Я не подвержен головокружениям, пропасть не пугает меня, но, тем не менее, чувствую себя отвратительно: сердце так бьется, словно хочет разломать грудную клетку; кровь колотит в виски, шум в ушах, пред глазами – нет-нет, и полетят черные и зеленые мушки. Страстно хочется вернуться с высоты назад, в долину, но на тропинке нельзя повернуться, и я мучительно думаю: когда же будет конец этому! Мы крадемся по карнизу всего пять-шесть минут, а мне кажется, будто мы идем уже целые часы и прошли целые вёрсты, и десятки верст еще пред нами. Ни один из нас не говорит ни слова, только Сюмон иногда шепчет: – Чкара! чкара![36].
Шепчет – потому что звук опасен на этом обрыве: он обрушивает выветренный шифер. При всей своей любви к сильным ощущениям, я начинаю находить, что сыт ими по горло; довольно! До конца карниза, а вместе с тем и до плоской вершины Куросцери осталось еще порядочно. Сюмон на много опередил меня; он уже у цели: как я ему завидую! Вот он уже схватился за край обрыва, хочет притянуться на руках…

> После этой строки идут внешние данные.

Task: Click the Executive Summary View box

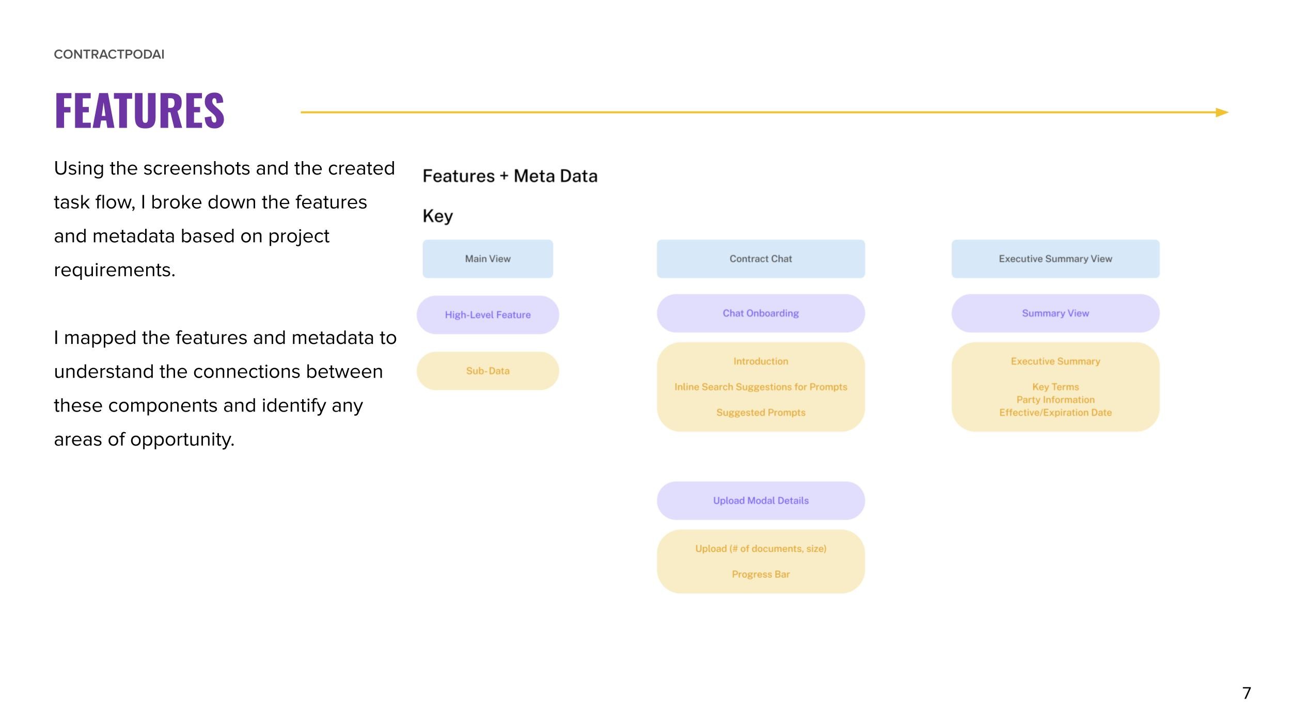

Тут-то и случилась было большая беда.
Я видел, как рука охотника сорвалась с захваченного им камня, как взвился столб пыли, и куча земли и кремней с грохотом покатились в долину. Я не успел еще ни вскрикнуть, ни разглядеть, что сталось с Сюмоном, как крик хрустальщика Эстате, самого заднего в нашем шествии: «хабарда!»[37] коснулся моего слуха, и я увидел, что по карнизу катится ко мне один из камней, оторванных Сюмоном. Камень был не из больших, так, с ядро средней величины, но, прыгая рикошетами, он и летел с силой ядра. Я не мог ни дать ему дорогу, ни остановить его, ни перепрыгнуть через него, ни сбросить его ударом ноги в пропасть: каждое из этих движений влекло бы за собой потерю равновесия и падение в бездну… Оставалось выдержать удар камня. Но – если, уцепившись за выбоину, я и смогу выстоять на карнизе, то камень все же расшибёт мне ноги, и так или иначе, а мне придется пропасть на этой неприступной вершине, откуда трудно выбраться и здоровому, а где уже спастись безногому калеке!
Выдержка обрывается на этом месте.